Revenu -au moins provisoirement- de ses pathétiques envolées pialato-bernanossiennes qui accouchèrent de l’ahurissant Lise et André (séance de prosélytisme cul-bénit avec miracles, ex voto et crises de foi, le tout avec pour tout horizon ultime un grand ciel de transcendance posé sur de solaires champs de blé), Denis Dercourt explore ici l’autre point cardinal de son cinéma, l’univers des musiciens. Ses films précédents, Le Déménagement et Les Cachetonneurs, avaient déjà pour protagonistes des musiciens, milieu que le réalisateur connaît bien, puisqu’il est de la famille. Dans Mes enfants…, c’est par le biais d’une fiction simplette qu’il tente de nous faire passer ce qu’il sait du petit microcosme des conservatoires et des concours internationaux.

Jean Debart, violoncelliste d’orchestre élève ses enfants dans un esprit de sacrifice et de travail : Alexandre, 11 ans, est un jeune pianiste aussi doué que sa grande soeur, Adèle, qui excelle avec le même instrument que son papa. Evidemment, lorsque Adèle connaît les premiers frissons de l’amour avec son accompagnateur, le prof papa s’irrite et préférerait voir sa fille préparer son Bach plutôt que de batifoler. Question clichés, Mes enfants… ne fait pas dans la demi-mesure : le poids du devoir d’excellence, un père qui aimeraient que ses enfants réussissent là où il a échoué, etc.

Le plus étonnant reste la mise en scène, d’une grande indigence alors qu’elle se veut sobre et solennelle, soucieuse d’un cachet de prestige, mais ne réussit qu’à être à la fois pompeuse et parfaitement creuse. Le film ressemble à la grande maison où se déroule l’essentiel de l’(in)action : une suite de couloirs absolument vides, des murs nus, des pièces trop vastes et des bibelots minuscules.

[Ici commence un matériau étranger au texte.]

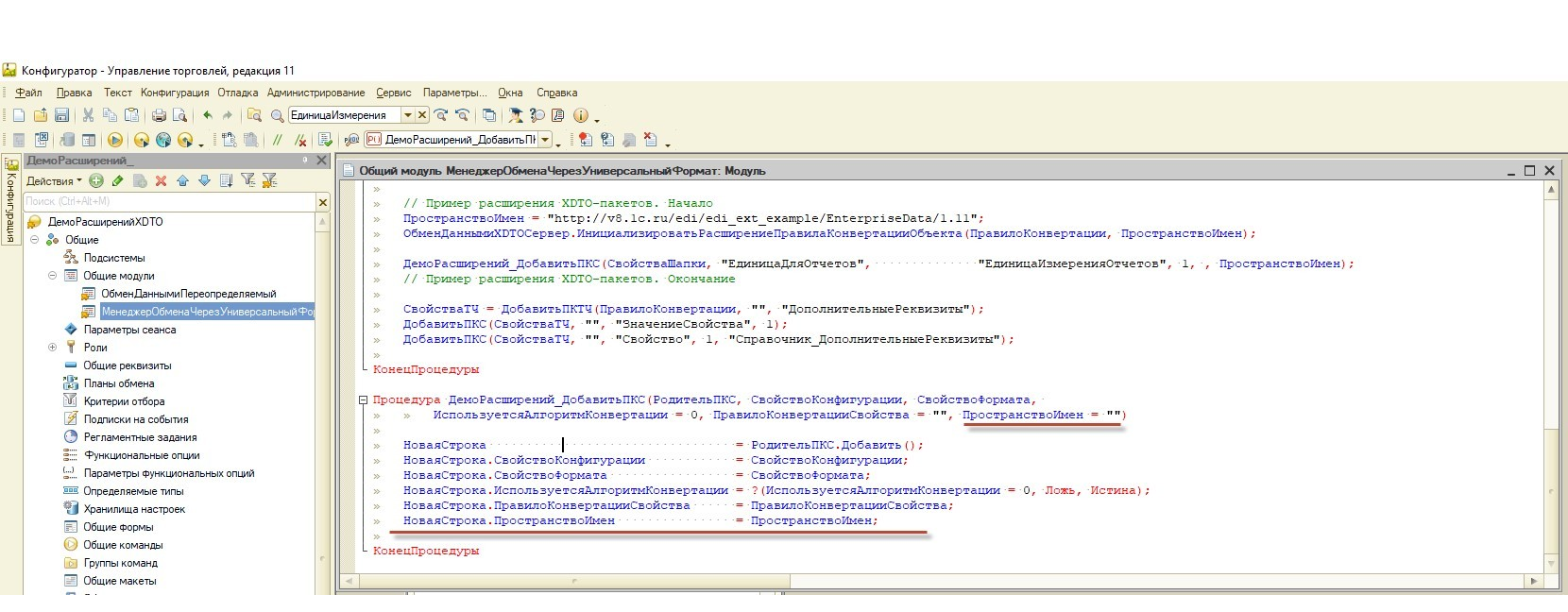
Task: Click the comment-out double slash icon
Action: click(278, 140)
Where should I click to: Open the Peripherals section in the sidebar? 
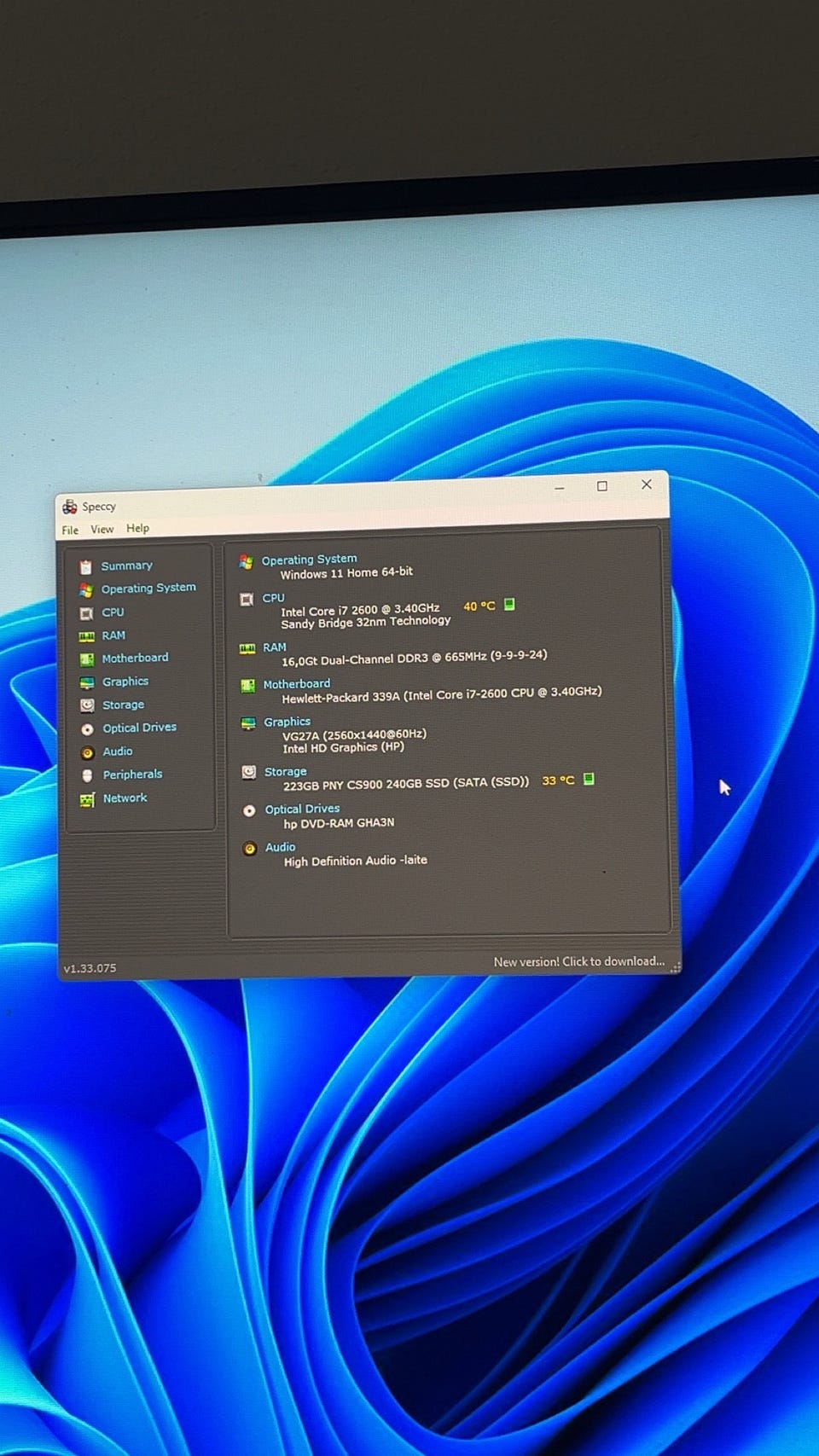(132, 774)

Sans jamais se départir d’un sérieux de pape, des personnages inutiles errent dans les vestibules, montent les escaliers sans le moindre élan vital, se posent dans le champ sans savoir pourquoi, tout juste occupés à avoir l’air absorbé par le grand art. Le film voudrait se tenir en permanence dans une posture d’écoute de la musique -ce qui n’est pas une mauvaise idée. Or la musicalité, si tout le monde ne parle que de ça, est totalement absente de la mise en scène. Mes enfants… est un violon sans corde, presque ridicule dans son acharnement à vouloir faire exister ses personnages soit plats, soit superflus (on attend une heure avant de comprendre que le personnage de Mathieu Amalric est sans intérêt, même sur le plan du récit). C’est un film touchant parce qu’indéniablement sincère, mais l’art du plan-plan poussé à incandescence empêche toute velléité d’attendrissement.